:: INPUT FOR THIS TASK

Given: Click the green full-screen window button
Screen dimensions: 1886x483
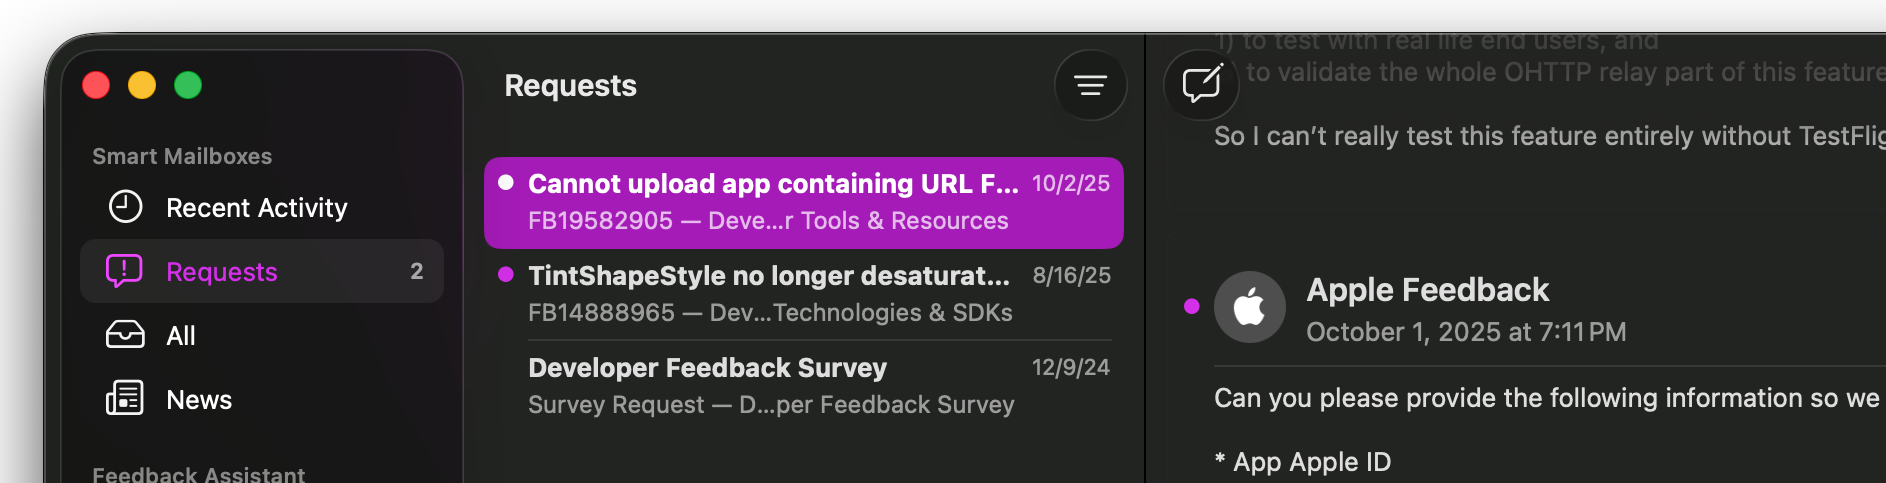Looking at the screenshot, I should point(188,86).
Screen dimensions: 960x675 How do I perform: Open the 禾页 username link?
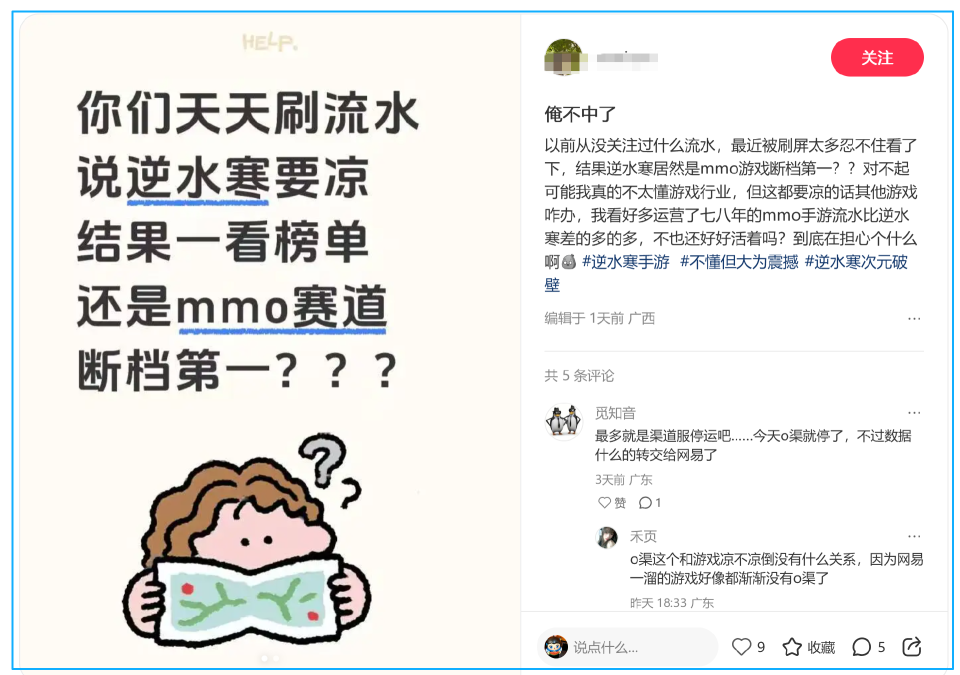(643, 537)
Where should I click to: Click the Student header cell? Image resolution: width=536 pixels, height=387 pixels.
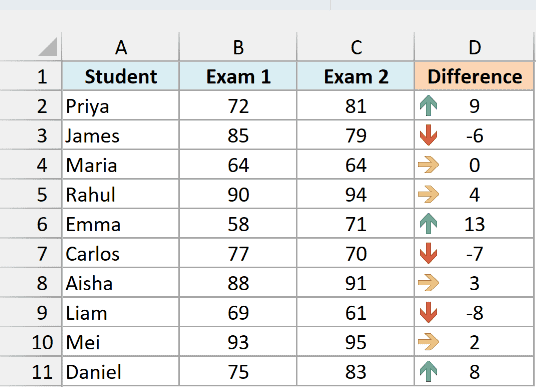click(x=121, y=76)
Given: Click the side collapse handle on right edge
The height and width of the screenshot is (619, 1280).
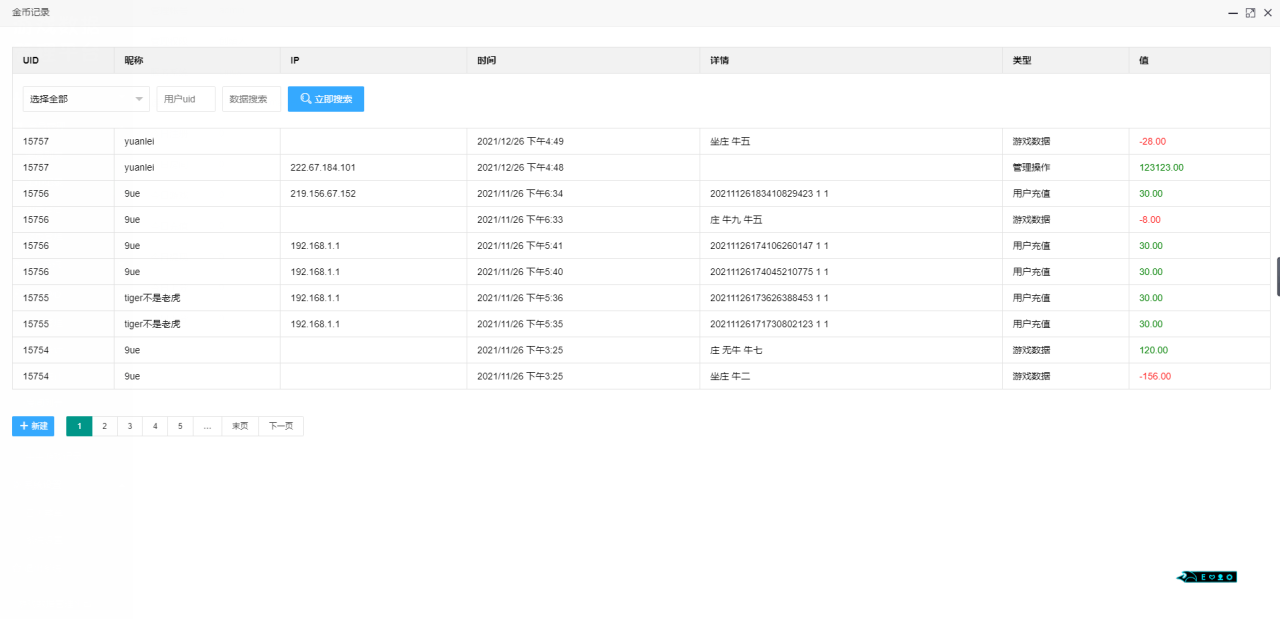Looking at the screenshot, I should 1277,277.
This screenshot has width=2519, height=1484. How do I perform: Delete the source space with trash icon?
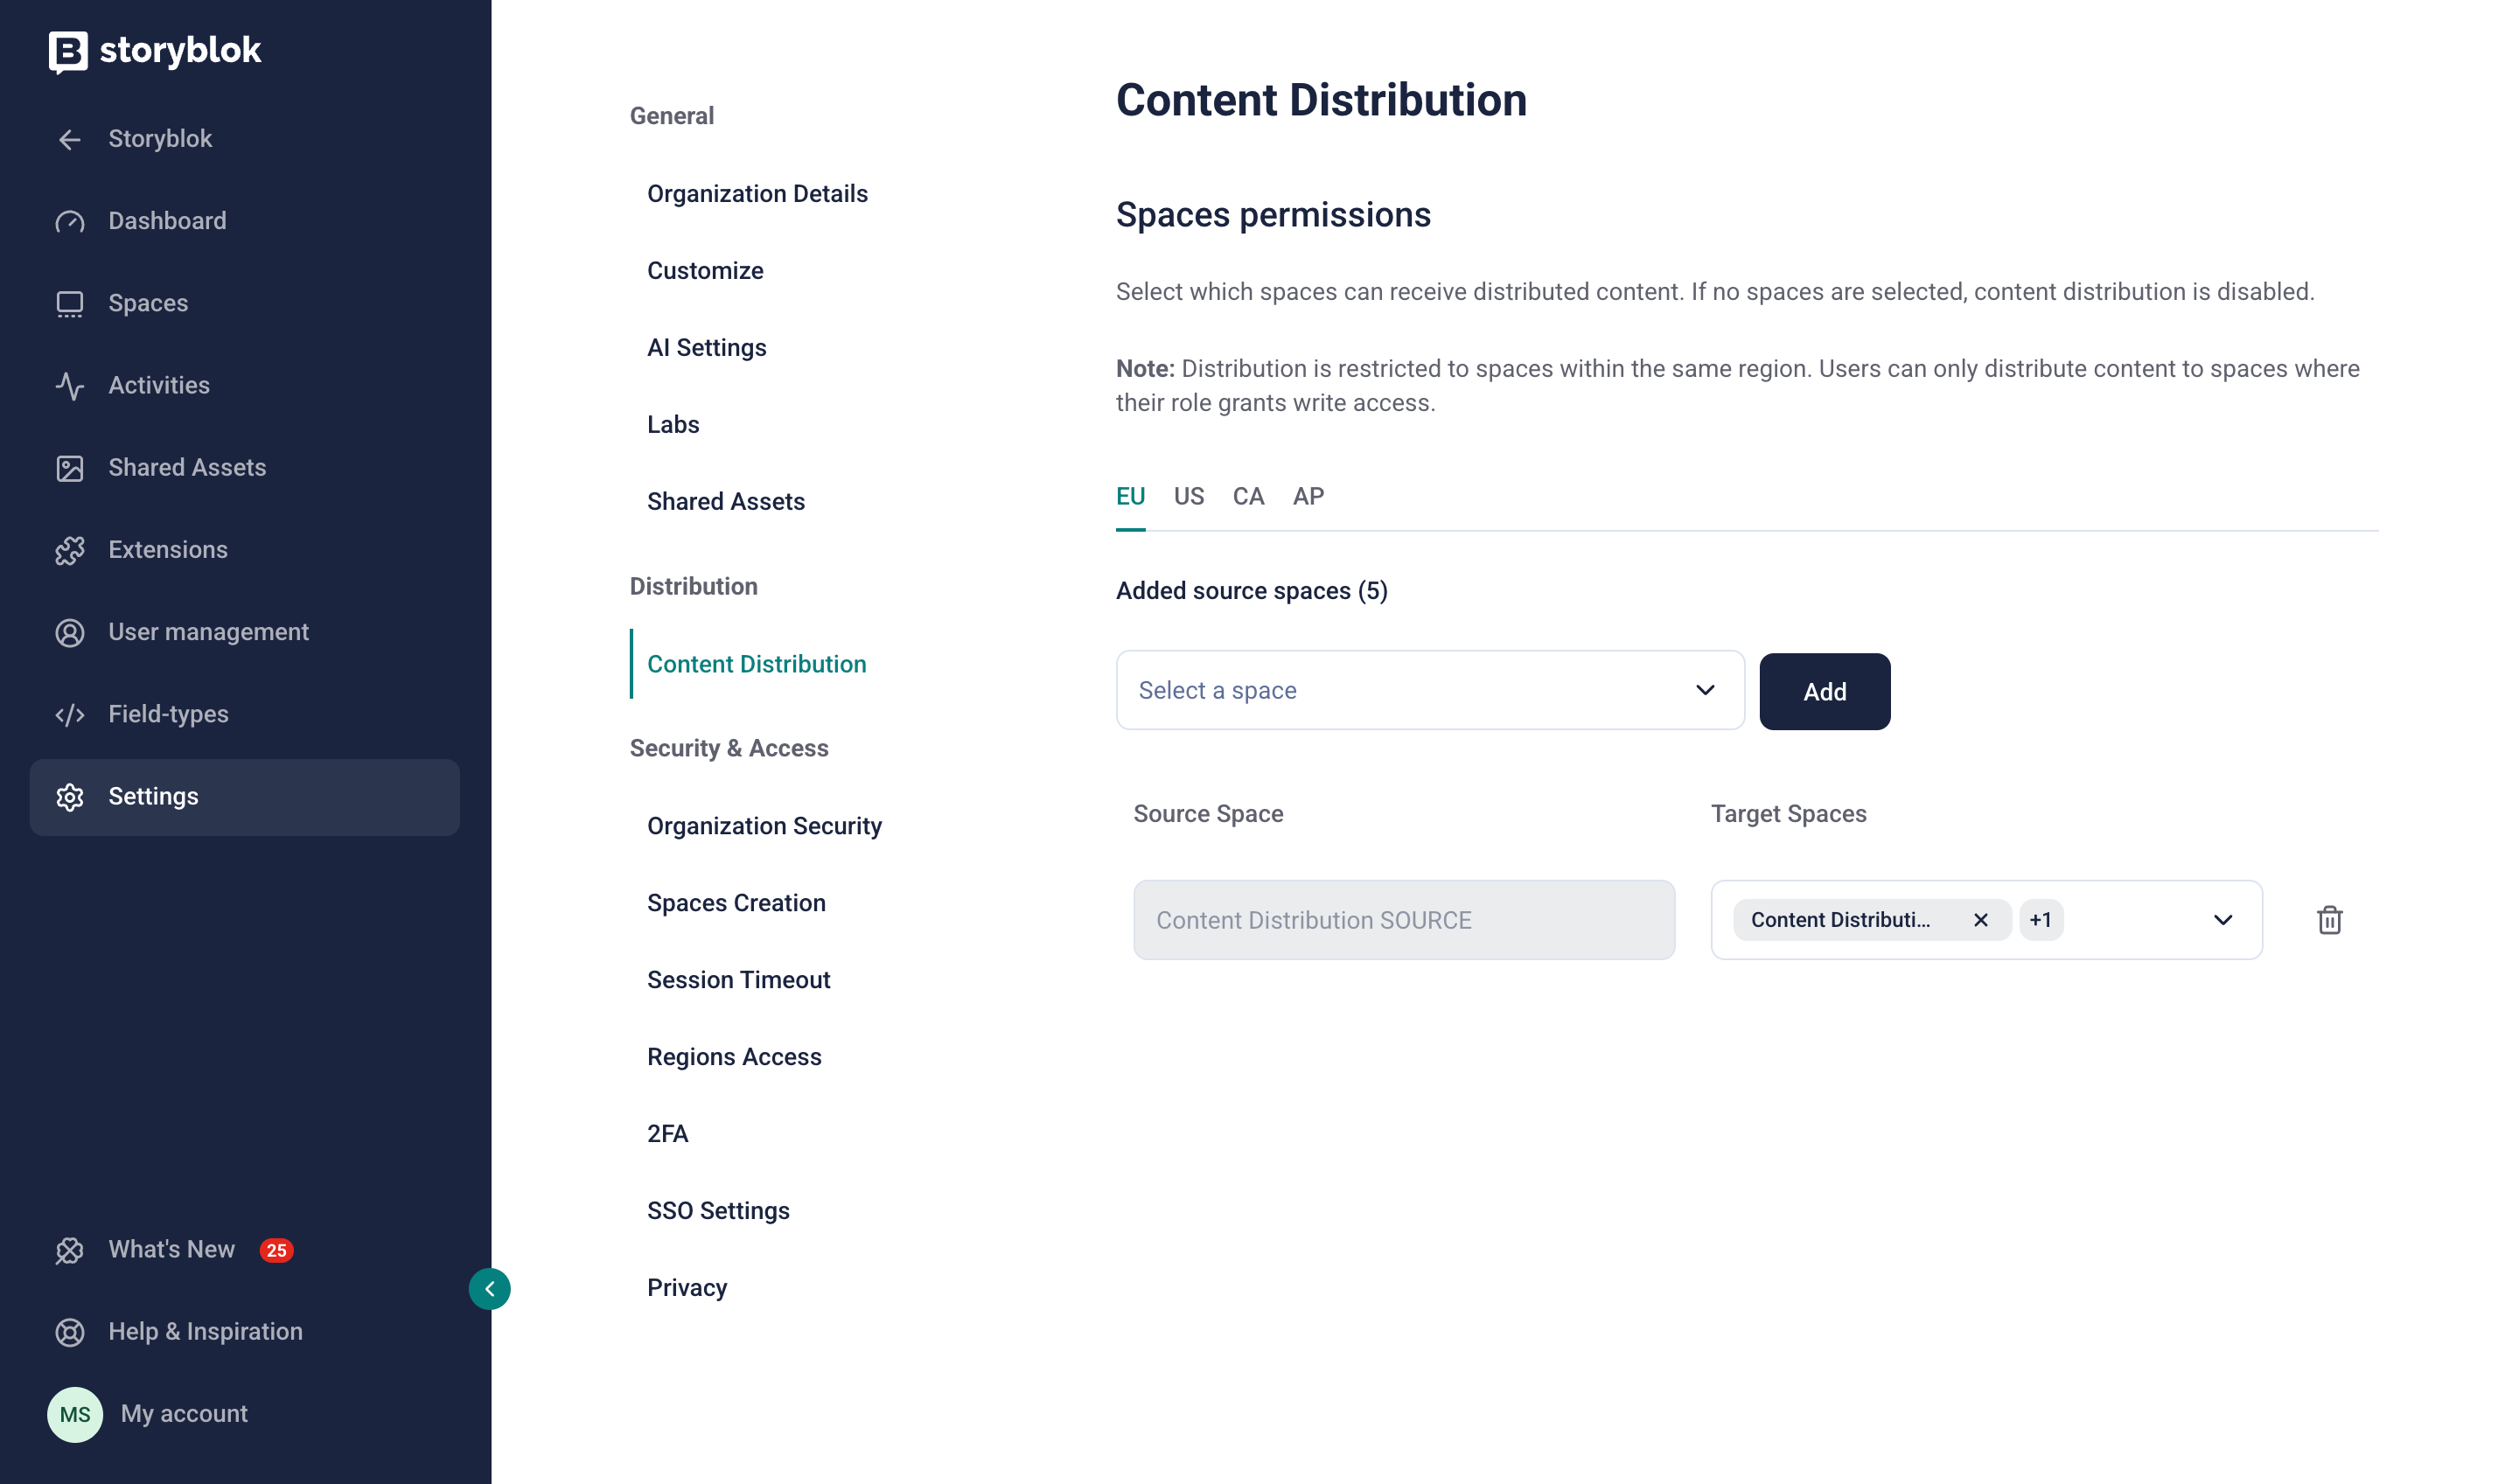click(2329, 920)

::::

## PROMPT
Collect the lines of the data that carry the word "Given".

## SOLUTION FOR THIS EXERCISE
Given: Click the green full-screen window button
Given: Click the side collapse handle on right edge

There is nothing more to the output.